Of course we fight. Of course we argue. Of course we get passionate, and angry, and emotional. But the undercurrent of all these actions is love. We want what is best for our family, for our people, for our nation, and we are willing to fight for what we believe is right, even when most others disagree.
Israel, both in its geographic and its political incarnation, is our home. We can disagree and argue over what is best for Israel, and in fact we do. And as long as the dominant emotion behind the disputes remains love, all is fair.
But there are two things that family members do not do to each other.
One is that they do not air their disagreements in public. They do not go to media outlets outside of their community to disparage their own. They especially do not tell their family's sworn enemies that they agree with them and disagree with their own people. When one does that, it indicates that he or she is more interested in their own selfish agenda than in bettering their people. It is effectively a declaration of independence from the family, a statement that one believes that the family's actions are so reprehensible that one does not want to be associated with them anymore.
Anyone is free to do this, of course. But their actions show that they are not behaving out of love, but rather out of spite. It shows that they are taking themselves out of the community and that they respect their own people so little that they cannot stomach trying to fit in anymore.
That is not how family members behave.
And the other thing that loving family members do not do to each other is to assume that when others within the community do anything seemingly disagreeable, that they are automatically guilty.
When anything happens in Israel that looks bad on the surface, the vast majority of the time it can be shown to have been misunderstood or even fabricated. The psyche of Israelis is one of morality; while there might be exceptions one cannot fairly say that Israel is an immoral country. There is always another side to the story, one that sadly does not get the publicity of the seemingly bad one.
To be pro-Israel is to start with the assumption that Israel is right, and to be skeptical when things look otherwise. In the end, perhaps the explanation will not be satisfactory, but one needs to make the effort to at least find out what it is. If you are truly pro-Israel you would first do everything possible to find out the truth. That is what support means. And that is what family members do for each other.

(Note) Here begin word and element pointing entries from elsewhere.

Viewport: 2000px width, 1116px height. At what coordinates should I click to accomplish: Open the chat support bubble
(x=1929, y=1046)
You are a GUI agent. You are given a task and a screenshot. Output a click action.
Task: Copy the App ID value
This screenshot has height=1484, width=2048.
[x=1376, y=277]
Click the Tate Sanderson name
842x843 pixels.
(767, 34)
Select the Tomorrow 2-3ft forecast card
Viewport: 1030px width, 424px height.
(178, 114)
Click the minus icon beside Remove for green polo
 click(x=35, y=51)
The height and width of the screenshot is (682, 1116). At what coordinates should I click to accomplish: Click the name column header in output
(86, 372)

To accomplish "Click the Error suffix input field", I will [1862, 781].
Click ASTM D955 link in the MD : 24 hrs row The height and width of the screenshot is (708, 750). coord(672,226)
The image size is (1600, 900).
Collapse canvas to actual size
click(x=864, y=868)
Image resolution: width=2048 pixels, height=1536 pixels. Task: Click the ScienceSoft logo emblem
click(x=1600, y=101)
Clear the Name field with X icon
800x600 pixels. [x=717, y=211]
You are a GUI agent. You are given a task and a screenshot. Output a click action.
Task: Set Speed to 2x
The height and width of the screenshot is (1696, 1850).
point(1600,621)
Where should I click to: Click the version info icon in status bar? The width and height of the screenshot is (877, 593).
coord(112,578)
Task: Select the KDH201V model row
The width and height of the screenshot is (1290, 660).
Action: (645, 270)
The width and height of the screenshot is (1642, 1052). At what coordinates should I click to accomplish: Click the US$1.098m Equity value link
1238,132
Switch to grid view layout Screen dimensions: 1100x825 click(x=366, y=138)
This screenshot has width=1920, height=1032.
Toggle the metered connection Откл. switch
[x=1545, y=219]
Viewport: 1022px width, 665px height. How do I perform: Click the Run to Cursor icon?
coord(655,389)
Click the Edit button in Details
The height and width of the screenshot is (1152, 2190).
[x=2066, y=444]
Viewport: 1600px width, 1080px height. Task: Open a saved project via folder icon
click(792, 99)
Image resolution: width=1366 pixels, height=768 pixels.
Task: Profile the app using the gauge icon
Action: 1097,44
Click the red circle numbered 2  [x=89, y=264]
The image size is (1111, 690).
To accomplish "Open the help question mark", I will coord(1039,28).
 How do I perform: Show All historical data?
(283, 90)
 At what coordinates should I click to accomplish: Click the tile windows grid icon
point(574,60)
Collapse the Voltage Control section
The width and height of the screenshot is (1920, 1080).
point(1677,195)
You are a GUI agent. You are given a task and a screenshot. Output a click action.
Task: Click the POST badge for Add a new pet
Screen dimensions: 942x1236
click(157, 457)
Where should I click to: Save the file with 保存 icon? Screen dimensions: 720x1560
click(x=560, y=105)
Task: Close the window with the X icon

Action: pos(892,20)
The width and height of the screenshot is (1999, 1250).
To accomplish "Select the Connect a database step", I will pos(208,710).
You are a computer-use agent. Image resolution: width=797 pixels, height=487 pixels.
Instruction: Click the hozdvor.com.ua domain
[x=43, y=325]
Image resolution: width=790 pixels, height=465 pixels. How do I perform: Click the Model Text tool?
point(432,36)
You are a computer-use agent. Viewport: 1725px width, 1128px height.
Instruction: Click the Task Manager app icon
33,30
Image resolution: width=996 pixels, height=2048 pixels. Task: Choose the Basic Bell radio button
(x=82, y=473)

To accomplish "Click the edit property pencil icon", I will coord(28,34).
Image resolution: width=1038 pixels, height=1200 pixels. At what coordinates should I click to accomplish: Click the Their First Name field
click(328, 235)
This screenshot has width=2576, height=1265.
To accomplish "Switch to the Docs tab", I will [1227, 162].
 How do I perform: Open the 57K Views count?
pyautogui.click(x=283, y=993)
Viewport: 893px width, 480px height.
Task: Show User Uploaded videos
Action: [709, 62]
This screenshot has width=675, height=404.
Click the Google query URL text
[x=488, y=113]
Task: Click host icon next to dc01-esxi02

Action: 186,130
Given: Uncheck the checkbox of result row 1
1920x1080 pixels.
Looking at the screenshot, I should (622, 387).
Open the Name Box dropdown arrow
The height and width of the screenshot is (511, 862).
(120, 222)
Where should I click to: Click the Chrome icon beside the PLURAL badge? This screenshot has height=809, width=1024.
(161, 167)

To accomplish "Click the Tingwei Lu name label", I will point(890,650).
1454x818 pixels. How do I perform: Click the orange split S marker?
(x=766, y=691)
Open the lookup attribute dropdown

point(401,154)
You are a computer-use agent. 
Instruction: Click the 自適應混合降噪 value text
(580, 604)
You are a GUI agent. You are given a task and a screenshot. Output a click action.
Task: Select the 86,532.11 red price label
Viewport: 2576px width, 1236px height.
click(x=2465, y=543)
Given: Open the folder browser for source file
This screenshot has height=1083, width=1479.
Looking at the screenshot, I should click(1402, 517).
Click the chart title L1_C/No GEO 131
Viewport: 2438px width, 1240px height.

When you start assuming that your family's actions are abhorrent before you even investigate their side of the story, you are placing yourself outside the community.
These two metrics show who is pro-Israel and who is not. Criticizing Israel or Jews is not inherently anti-Israel or anti-semitic, but criticizing them in the pages of Al Akhbar or the Guardian is. Lobbying your own community institutions to change is admirable; lobbying outside parties to force your community to change is reprehensible. Doing that shows that you care more about pleasing the rest of the world than about your own people. It doesn't matter that Israel's enemies can read our criticisms of each other in Ha'aretz - what matters is that the
intended audience is your own people. Nothing needs to be hidden, but publicly disparaging your own people in venues that are not friendly to them indicates that you do not believe you are a member of your people any longer.
Similarly, hearing a rumor or a report that makes it sound like your relatives did something bad and jumping to the conclusion that it is symbolic of an inherent evil that pervades your own people is not what a loving family member does. They would find out the truth, and trust what their own relatives say above what a newspaper says, all else being equal.
In short, being pro-Israel means treating it the way you would treat your own loving family.
Any member of the Jewish community is free to leave. They are free to cut all ties with their family. But they are not free to claim that they are criticizing out of love when their actions show that they have no love for Jews or Israel. When they act against the family as a whole, they should not be surprised to no longer be treated like a family member.